Rising property taxes and the fact that living in a three-bedroom home alone made no sense led me to sell--happily at the top of the housing market--and I moved to a luxury apartment complex one town over. In truth, I do not miss having to mow the lawns, rake the leaves, or shovel the snow. Or paying others exorbitant fees to do so.
So, this morning I received a call from the owner of my former home, a doctor of internal medicine who is now moving his growing family to Arizona. That's a far cry from the 62 years my parents and I spent in that house.
And what is the one question friends and family want to know? How much is the old house selling for? Given the renovations, far more than I received, but given the housing market, likely to turn out to be less by comparison.

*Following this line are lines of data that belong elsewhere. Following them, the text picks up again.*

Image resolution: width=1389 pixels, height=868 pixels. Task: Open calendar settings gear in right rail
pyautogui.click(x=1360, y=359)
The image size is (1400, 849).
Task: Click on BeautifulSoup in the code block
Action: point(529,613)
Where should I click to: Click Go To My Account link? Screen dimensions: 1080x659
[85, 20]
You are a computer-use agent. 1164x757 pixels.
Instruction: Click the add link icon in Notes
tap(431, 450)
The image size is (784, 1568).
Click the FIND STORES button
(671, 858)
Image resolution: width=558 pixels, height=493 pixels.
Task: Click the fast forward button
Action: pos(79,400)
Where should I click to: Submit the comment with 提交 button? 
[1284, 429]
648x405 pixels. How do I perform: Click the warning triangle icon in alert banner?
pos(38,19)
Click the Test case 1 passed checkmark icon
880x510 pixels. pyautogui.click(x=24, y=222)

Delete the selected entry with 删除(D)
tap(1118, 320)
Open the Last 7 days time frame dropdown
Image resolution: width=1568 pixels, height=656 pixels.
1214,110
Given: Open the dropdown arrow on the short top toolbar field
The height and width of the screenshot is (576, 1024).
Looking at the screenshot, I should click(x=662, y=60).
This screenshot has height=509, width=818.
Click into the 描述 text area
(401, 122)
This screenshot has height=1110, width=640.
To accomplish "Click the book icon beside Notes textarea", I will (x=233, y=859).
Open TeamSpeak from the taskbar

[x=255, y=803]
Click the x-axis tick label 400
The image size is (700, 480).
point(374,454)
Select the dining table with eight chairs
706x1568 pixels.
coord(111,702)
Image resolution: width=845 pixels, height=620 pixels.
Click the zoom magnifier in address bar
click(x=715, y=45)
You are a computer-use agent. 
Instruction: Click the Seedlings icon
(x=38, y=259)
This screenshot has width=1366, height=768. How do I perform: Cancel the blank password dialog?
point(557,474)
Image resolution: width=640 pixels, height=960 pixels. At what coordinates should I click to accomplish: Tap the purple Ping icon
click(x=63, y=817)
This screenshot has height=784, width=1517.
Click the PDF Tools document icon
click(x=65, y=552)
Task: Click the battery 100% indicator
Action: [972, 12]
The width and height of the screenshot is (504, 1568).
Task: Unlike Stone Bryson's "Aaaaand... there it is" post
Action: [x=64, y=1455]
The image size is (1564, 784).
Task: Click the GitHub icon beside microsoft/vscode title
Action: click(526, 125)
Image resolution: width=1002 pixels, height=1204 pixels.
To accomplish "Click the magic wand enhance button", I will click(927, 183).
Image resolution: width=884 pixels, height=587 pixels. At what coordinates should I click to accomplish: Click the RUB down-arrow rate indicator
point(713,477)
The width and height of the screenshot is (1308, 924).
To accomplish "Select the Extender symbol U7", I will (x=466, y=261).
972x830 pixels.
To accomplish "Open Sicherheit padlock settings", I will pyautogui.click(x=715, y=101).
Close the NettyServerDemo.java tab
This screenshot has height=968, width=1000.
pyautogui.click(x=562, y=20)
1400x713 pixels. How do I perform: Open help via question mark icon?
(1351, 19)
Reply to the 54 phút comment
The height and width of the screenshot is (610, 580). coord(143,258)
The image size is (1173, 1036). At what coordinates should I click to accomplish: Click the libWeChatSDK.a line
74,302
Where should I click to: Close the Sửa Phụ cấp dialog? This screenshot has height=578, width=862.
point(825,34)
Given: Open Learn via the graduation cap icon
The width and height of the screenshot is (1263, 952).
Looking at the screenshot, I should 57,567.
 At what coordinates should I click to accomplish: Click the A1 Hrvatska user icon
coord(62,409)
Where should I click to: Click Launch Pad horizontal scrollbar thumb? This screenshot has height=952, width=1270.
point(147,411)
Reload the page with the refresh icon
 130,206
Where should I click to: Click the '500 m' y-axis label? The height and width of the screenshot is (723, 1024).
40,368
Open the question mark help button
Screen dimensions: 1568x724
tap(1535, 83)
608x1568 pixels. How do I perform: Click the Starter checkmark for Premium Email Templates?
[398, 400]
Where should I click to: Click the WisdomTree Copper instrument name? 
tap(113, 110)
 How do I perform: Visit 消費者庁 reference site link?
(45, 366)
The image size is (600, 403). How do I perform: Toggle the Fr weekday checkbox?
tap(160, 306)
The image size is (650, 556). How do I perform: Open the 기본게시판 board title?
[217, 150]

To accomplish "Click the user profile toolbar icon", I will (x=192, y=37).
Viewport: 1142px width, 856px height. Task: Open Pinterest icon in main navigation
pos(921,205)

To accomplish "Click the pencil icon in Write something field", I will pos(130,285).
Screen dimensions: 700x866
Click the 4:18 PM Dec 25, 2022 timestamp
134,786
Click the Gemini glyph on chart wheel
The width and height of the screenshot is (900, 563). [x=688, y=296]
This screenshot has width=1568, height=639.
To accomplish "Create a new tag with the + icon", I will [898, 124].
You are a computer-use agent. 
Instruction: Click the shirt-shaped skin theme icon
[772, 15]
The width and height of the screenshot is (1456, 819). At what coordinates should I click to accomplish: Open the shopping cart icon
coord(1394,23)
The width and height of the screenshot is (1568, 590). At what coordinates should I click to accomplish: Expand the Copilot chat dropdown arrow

It is an odd thing to leave a home in which virtually the whole of one's life has been lived. (I was five years old when my parents purchased it.) I thought the transition would be far more difficult, but in truth it wasn't. The house was repainted a different color, given a new roof with a new color. Suffice it to say the interior underwent changes as well; a whole new kitchen, new heating and cooling, et cetera.
I have had occasion to visit with the new--soon to be former--owners. The house has the shape and form of what it has always been, but it quickly ceased to reflect any of the familiar library of books that filled the rooms, the comfortable furniture from acquitions over the years, and of course my loved ones were gone. I doubt their ghosts would have wanted to remain.
So now 9 Brookside will pass to new owners, oblivious of the lives lived there, the wonderful memories when friends and family gathered. Those remain for me and those are my treasures, worth far more than just the house.